**** Source material

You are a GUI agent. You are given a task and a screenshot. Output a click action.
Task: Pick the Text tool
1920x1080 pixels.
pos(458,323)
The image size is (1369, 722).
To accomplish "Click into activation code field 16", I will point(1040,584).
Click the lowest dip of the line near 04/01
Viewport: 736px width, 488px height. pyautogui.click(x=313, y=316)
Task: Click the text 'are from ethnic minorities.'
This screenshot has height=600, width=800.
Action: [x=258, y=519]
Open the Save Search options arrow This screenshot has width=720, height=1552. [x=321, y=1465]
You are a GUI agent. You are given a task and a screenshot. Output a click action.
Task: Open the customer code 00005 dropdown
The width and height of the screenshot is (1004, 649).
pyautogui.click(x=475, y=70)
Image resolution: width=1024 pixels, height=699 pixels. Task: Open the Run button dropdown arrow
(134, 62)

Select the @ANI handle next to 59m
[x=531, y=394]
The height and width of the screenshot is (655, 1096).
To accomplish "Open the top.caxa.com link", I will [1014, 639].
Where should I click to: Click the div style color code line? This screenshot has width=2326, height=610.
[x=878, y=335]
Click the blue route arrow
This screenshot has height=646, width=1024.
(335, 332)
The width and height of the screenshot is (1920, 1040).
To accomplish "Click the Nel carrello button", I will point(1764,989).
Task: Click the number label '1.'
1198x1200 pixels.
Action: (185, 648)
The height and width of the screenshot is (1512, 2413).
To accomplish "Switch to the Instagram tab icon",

********

Prompt: Print all the rows above verbatim, keeping each line unchanged.

Response to this exercise:
You are a GUI agent. You are given a task and a screenshot. Output a click action.
Task: Pick the Text tool
1920x1080 pixels.
pos(458,323)
The image size is (1369, 722).
To accomplish "Click into activation code field 16", I will point(1040,584).
Click the lowest dip of the line near 04/01
Viewport: 736px width, 488px height. pyautogui.click(x=313, y=316)
Task: Click the text 'are from ethnic minorities.'
This screenshot has height=600, width=800.
Action: [x=258, y=519]
Open the Save Search options arrow This screenshot has width=720, height=1552. [x=321, y=1465]
You are a GUI agent. You are given a task and a screenshot. Output a click action.
Task: Open the customer code 00005 dropdown
The width and height of the screenshot is (1004, 649).
pyautogui.click(x=475, y=70)
Image resolution: width=1024 pixels, height=699 pixels. Task: Open the Run button dropdown arrow
(134, 62)

Select the @ANI handle next to 59m
[x=531, y=394]
The height and width of the screenshot is (655, 1096).
To accomplish "Open the top.caxa.com link", I will [1014, 639].
Where should I click to: Click the div style color code line? This screenshot has width=2326, height=610.
[x=878, y=335]
Click the blue route arrow
This screenshot has height=646, width=1024.
(335, 332)
The width and height of the screenshot is (1920, 1040).
To accomplish "Click the Nel carrello button", I will point(1764,989).
Task: Click the number label '1.'
1198x1200 pixels.
Action: (185, 648)
The height and width of the screenshot is (1512, 2413).
To accomplish "Switch to the Instagram tab icon",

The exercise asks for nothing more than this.